CLINICAL STRIDE: ADAPTING A THREAT MODELING FRAMEWORK FOR ENVIRONMENTS WHERE TECHNICAL VULNERABILITIES PRODUCE PHYSICAL CONSEQUENCES IN PATIENTS
DOI:
https://doi.org/10.56238/levv17n58-078Keywords:
Threat Modeling, STRIDE, Connected Medical Devices, Healthcare Cybersecurity, Patient SafetyAbstract
The increasing integration of connected medical devices in hospital environments introduces cyberattack vectors whose consequences transcend the digital domain, potentially resulting in direct physical harm to patients.
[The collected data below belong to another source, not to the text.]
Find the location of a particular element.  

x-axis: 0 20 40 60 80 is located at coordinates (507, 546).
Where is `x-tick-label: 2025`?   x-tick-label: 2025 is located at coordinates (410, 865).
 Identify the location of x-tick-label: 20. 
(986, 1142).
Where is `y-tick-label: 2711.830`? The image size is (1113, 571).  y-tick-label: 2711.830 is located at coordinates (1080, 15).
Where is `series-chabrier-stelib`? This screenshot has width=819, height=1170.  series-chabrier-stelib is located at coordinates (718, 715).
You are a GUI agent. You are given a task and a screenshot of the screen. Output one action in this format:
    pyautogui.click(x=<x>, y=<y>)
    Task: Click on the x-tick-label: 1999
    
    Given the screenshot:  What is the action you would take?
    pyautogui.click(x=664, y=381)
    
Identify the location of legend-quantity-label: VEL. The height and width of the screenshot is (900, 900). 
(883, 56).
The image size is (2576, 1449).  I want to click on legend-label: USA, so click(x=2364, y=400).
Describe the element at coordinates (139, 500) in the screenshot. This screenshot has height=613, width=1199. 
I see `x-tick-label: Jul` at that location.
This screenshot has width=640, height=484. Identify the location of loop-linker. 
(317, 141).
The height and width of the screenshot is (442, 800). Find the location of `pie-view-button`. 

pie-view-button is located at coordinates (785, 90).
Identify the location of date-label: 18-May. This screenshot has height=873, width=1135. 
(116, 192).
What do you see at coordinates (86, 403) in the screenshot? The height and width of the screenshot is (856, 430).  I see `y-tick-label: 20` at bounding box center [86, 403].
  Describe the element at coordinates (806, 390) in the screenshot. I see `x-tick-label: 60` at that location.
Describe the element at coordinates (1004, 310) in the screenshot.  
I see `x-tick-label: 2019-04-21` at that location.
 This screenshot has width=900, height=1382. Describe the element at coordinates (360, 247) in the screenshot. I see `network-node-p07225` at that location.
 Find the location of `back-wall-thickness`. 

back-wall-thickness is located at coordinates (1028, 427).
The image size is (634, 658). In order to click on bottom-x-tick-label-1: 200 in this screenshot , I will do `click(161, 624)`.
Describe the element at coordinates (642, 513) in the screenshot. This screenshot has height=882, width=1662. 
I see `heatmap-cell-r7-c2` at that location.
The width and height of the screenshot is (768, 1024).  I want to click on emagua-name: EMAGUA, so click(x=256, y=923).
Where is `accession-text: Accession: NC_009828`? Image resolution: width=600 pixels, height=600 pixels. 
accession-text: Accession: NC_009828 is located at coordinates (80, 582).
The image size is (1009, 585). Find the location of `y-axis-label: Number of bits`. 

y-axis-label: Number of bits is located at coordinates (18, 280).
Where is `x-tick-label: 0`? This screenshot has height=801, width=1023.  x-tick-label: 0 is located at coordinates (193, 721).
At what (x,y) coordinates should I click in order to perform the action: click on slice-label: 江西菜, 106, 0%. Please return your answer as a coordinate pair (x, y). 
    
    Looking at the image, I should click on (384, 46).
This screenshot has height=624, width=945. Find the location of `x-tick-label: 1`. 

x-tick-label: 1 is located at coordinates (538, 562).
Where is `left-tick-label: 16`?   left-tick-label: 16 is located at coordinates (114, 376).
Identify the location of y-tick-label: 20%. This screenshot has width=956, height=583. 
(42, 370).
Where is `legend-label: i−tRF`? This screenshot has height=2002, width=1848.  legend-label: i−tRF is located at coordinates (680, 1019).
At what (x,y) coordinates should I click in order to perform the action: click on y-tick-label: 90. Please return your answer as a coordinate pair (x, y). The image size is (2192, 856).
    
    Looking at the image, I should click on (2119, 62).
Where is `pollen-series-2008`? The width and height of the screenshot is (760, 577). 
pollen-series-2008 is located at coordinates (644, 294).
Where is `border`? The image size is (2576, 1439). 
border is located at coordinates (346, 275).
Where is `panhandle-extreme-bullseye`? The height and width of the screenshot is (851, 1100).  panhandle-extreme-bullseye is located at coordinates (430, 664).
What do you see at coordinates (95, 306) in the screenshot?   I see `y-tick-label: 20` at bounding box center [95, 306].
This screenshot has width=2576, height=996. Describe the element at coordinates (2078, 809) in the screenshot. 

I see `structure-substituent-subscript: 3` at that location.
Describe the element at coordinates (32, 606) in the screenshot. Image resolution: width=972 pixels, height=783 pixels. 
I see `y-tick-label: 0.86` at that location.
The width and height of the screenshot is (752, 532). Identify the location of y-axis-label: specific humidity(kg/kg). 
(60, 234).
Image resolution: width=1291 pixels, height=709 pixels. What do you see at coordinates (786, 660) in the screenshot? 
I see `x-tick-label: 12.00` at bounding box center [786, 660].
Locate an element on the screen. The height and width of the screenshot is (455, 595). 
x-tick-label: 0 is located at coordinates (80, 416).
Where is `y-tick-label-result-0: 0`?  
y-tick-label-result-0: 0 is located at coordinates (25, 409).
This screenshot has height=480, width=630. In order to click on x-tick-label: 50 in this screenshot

Although the STRIDE framework (Spoofing, Tampering, Repudiation, Information Disclosure, Denial of Service, Elevation of Privilege) is widely adopted in software engineering for threat modeling, its direct application to clinical systems presents significant gaps, as it does not consider the causal chain between technical failures and adverse clinical outcomes. This work performs a descriptive-analytical analysis of the applicability of STRIDE to the context of connected medical devices, proposing adaptations that incorporate the patient safety dimension into the original model. This research is based on vulnerabilities documented in databases such as CVE/NVD, incidents reported in the literature, and regulatory guidelines from the FDA, ANVISA, and IEC 62443. The results demonstrate that each STRIDE category manifests itself distinctly in clinical environments, with the potential to compromise the integrity of pharmacological dosages, the availability of life support equipment, and the confidentiality of sensitive patient data. The proposed adaptation, called Clinical STRIDE, adds a layer of physical impact assessment that classifies threats according to their ability to cause injury, therapeutic delay, or death, contributing to a threat modeling more suited to the digital health ecosystem.